The company’s home business, meanwhile, was its best performing segment at 20 percent revenue growth to P57.4 billion, followed by the enterprise vertical, which booked P47.5 billion in revenues.
International and carrier business remains the least performing of all the verticals, booking a 23-percent drop in revenues to P3.1 billion from P4.1 billion.
The telco group’s expenses ballooned by 38 percent to P210.75 billion from P152.50 billion, mainly driven by higher depreciation costs.
Pangilinan said he expects the capex overspend to continue to have an effect for the 2023 full year results of PLDT, but said this will have a smaller effect versus the year prior.
“There’s likely to be [an effect], but not at the same quantum that we saw in 2022. The level of outstanding commitments that we reduced from P48 billion to P33 billion. This is part of an overall clean up. These are writing down or writing off existing assets that are either obsolete or no longer in use,” he said.
These clean ups, Pangilinan noted, unveils “that the purchase orders we have now are those that PLDT really needs.”
For 2023, Pangilinan said the company expects service revenues to grow “in the mid single digit range.”
“We anticipate that we’ll have better guidance numbers by the time we announce first quarter results. It is likely to be better than the P33 billion reported, that is our sense. How much higher we can’t say with some level of precision,” he said.

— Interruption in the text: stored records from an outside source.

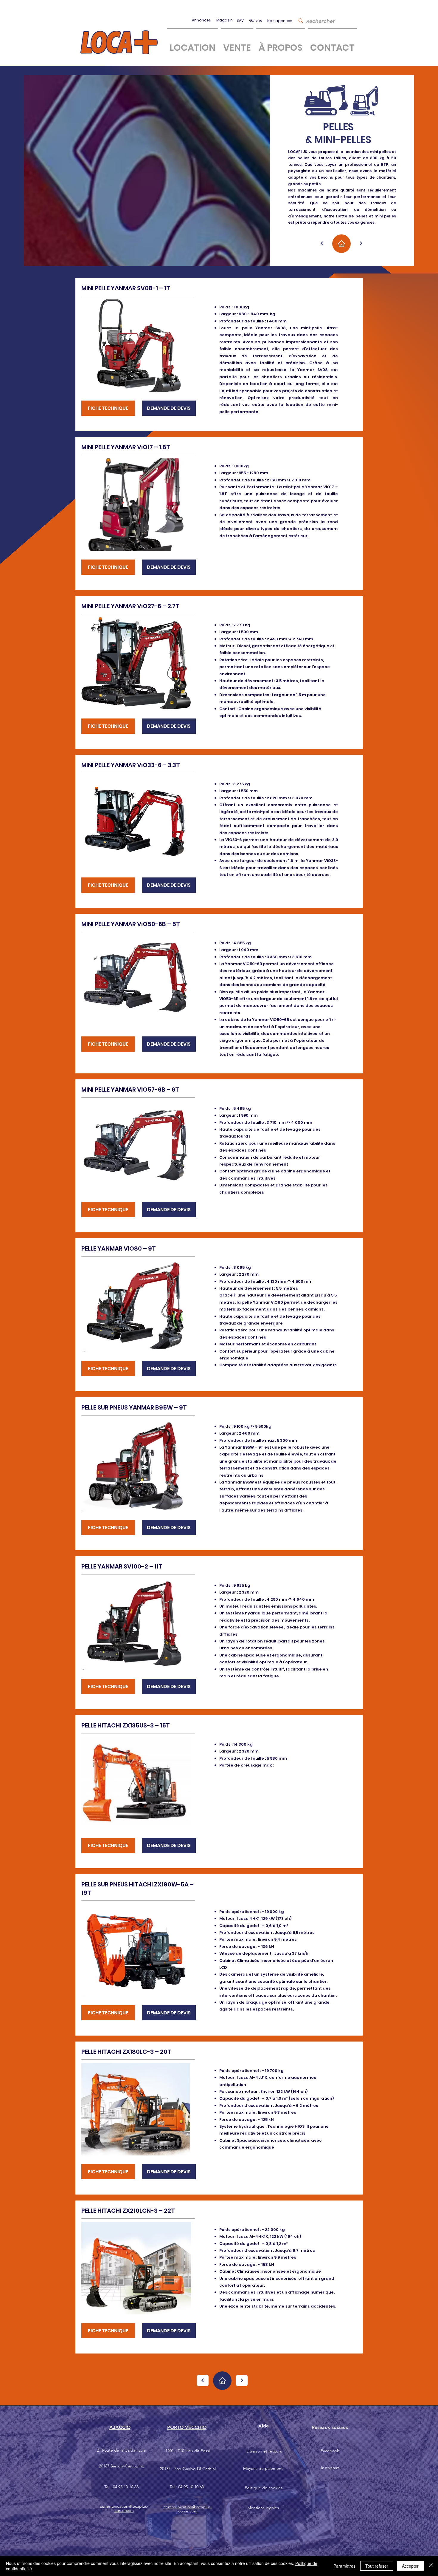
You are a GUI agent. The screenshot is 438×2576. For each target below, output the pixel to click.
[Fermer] (430, 2565)
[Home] (341, 243)
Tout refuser (376, 2566)
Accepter (410, 2566)
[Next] (322, 243)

The company also reduced its capex range for 2023 to P80 billion-P85 billion from P96 billion in 2022, as it starts to focus on freeing its cash flow.
It plans to raise as much has P19 billion in local financing to bankroll the capex, complemented by the gains that it will post from the sale of its tower assets.
Now that the dust has seemingly settled and the company has resolved 80 percent of its capex spend mess, Pangilinan said he feels relieved and is determined to show investors and the public that PLDT will remain to be healthy.
“We’re relieved that that is the case and it’s now incumbent upon the board and management to be back on the saddle and move forward and demonstrate that despite this big hump on the road, the financial and operating conditions of the company remain strong and robust. And I think we demonstrated that in 2022 numbers and incumbent upon us to sustain that performance.”
Pangilinan added that it is now his task to “recover whatever reputation we have lost as a consequence of this issue.”